● Task requirements
Where the material below has a line containing "Veronica Beard (75, 887)", start repeating exactly, and keep going through the line containing "Restructuring and Recovery (161, 2040)", with no other lines.
[[ Records shown, beginning ]]
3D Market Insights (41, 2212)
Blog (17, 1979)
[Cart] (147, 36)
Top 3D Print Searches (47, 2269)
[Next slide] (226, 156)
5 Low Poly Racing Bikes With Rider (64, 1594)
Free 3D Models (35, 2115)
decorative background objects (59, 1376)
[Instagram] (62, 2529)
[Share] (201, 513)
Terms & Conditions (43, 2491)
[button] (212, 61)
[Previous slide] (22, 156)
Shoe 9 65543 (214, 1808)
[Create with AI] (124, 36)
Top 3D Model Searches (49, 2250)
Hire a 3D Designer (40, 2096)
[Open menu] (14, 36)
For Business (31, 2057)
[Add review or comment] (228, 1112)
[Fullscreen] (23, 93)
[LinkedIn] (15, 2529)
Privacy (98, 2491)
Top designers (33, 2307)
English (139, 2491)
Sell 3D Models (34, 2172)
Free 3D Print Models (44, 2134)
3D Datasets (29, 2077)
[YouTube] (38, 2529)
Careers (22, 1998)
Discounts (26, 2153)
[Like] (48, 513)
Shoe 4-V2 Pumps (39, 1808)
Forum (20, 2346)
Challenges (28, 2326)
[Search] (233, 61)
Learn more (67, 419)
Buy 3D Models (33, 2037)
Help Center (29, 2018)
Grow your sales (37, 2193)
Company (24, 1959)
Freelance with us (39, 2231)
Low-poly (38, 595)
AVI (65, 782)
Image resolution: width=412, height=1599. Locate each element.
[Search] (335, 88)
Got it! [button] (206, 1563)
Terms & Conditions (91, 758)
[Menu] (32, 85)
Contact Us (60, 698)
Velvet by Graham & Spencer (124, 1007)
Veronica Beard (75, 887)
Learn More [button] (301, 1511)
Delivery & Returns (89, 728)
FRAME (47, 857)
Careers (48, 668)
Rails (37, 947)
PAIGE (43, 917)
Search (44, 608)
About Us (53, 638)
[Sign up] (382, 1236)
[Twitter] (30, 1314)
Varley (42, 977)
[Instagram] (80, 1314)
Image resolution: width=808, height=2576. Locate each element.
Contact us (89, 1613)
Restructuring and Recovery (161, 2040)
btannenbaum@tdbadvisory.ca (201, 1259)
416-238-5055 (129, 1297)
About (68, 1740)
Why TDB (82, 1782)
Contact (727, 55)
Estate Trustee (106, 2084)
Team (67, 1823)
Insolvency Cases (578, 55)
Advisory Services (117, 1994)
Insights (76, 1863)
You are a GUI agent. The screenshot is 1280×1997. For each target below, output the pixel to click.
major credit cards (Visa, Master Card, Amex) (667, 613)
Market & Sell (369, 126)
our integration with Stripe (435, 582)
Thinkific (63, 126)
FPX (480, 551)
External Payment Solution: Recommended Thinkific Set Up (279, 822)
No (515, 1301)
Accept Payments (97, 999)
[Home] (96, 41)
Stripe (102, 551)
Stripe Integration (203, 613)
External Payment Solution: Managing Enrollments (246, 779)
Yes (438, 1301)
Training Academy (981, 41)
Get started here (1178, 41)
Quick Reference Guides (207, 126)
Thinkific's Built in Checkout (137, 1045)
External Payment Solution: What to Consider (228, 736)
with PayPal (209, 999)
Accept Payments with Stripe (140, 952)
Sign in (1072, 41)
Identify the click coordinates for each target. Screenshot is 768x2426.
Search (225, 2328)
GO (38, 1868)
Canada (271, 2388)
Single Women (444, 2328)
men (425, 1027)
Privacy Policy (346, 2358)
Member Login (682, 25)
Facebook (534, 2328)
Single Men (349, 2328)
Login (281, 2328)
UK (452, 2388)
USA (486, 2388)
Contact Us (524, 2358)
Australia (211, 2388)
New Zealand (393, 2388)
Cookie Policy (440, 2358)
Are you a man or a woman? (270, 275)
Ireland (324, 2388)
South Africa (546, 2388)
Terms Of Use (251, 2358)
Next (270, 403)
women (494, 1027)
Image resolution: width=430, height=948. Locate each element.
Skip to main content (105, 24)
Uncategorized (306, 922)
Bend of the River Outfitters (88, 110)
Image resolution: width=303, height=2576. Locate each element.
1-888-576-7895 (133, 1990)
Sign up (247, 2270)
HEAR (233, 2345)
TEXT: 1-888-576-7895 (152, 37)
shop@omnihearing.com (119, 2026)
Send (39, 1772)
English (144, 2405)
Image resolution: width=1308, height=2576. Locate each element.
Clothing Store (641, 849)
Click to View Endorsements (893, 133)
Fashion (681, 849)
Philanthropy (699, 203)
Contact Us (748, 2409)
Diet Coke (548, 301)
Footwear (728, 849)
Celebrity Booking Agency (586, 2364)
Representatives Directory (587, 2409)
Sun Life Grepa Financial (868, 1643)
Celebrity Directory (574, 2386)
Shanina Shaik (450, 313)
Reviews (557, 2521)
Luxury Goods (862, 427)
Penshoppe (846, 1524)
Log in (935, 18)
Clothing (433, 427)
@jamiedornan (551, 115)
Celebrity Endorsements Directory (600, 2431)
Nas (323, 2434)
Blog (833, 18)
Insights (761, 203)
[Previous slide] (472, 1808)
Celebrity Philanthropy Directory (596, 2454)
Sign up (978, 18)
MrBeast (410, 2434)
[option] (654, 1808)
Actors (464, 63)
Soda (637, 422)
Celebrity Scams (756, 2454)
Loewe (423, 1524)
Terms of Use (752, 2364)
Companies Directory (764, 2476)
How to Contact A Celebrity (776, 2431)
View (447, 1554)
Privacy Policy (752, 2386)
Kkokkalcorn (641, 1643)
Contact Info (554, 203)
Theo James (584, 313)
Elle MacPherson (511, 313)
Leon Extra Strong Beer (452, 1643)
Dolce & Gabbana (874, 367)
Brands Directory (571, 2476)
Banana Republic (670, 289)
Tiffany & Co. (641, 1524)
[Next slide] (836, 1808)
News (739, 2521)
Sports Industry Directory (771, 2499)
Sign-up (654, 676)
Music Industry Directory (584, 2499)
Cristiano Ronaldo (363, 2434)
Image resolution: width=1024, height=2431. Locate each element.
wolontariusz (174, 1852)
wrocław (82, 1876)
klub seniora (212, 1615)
[[ Records shown, end ]]
● Problem solution
Veronica Beard (75, 887)
Learn More [button] (301, 1511)
Delivery & Returns (89, 728)
FRAME (47, 857)
Careers (48, 668)
Rails (37, 947)
PAIGE (43, 917)
Search (44, 608)
About Us (53, 638)
[Sign up] (382, 1236)
[Twitter] (30, 1314)
Varley (42, 977)
[Instagram] (80, 1314)
Image resolution: width=808, height=2576. Locate each element.
Contact us (89, 1613)
Restructuring and Recovery (161, 2040)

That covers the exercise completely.